= Yasa'ur =

Mongolian prince based in Central Asia and Iran

Yasa'ur (died 1320) was a Chagatai prince who launched a revolt against the Ilkhan Abu Sa'id. He was the son of Chübei, grandson of Alghu Khan, and a great-great-grandson of Chagatai Khan. His mother was the daughter of Ulugh Yasa'ur, a prominent Chagatai commander of the Jalayir tribe.

Yasa'ur had originally resided within the Chagatai ulus. In 1314 he participated in a campaign against the Ilkhanate, together with the Chagatai Khan's brother Kebek and a Neguderi prince Daud Khwaja (a son of Qutlugh Khwaja) who had been expelled from his territories by the Ilkhan the previous year. Their forces defeated the Ilkhan army near the banks of the Murgab River; they then marched to Herat. The Ilkhan Öljeitü then set off with an army for the east, while the Chagataiid forces were recalled by the khan Esen Buqa.

Around this time Yasa'ur, who had been accused by Kebek of cooperated with the Ilkhanid forces during the invasion, defected to Öljeitü. His forces engaged in battle with the Chagataiid troops; an Ilkhanid army that had crossed the Oxus joined the fighting and secured victory for Yasa'ur. He, escorted by the Ilkhanid force, entered Khorasan; Öljeitü then allowed him to take control of the pasture lands of the Badghis.

Öljeitü died in 1316 and was succeeded as Ilkhan by his son Abu Sa'id. Yasa'ur initially pledged loyalty to the new Ilkhan, but was apparently uncooperative with Ilkhanid authorities. In early 1319 he openly revolted against Abu Sa'id, invading the province of Mazandaran. This revolt coincided with an invasion by Uzbeg Khan, forcing the Ilkhanids to defend against two attacks simultaneously. Amir Husain (the father of Hasan Buzurg, who founded the Jalayirid dynasty in Baghdad) was sent to deal with Yasa'ur. The Amir Coban, overestimating the strength of Yasa'ur, also planned to march against the Chagataiid prince at the head of a 20,000-strong army, but eventually decided to defend against Uzbeg's forces.
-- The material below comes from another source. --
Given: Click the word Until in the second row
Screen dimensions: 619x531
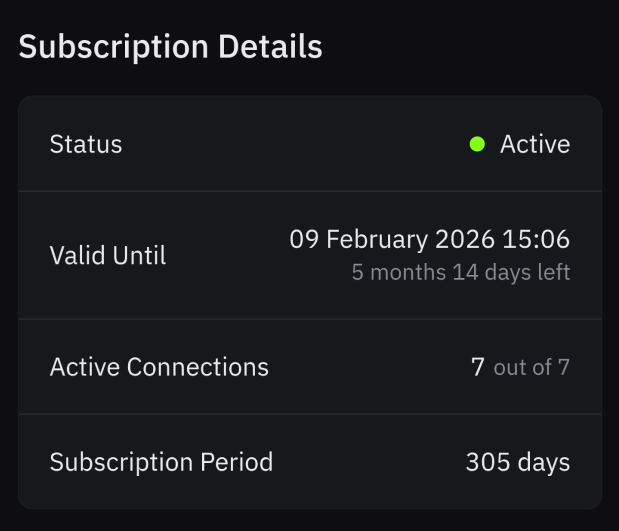Looking at the screenshot, I should coord(137,255).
Amir Husain's approach caused Yasa'ur to retreat from Mazandaran. From Tus he then sent a force to take Herat, whose ruler, the Kartid Giyath al-Din, had declared his loyalty to the Ilkhanids. The siege of Herat was unsuccessful, however, as upon hearing of the approach of the Ilkhanid army Yasa'ur withdrew into southern Afghanistan. In the following year, he was killed by Kebek, who had recently become Chagatai Khan and who deemed Yasa'ur to still be a threat.

Yasa'ur's personal troops eventually formed the basis of the Yasa'uri, a group that gained influence within the Chagatai ulus in the mid-fourteenth century.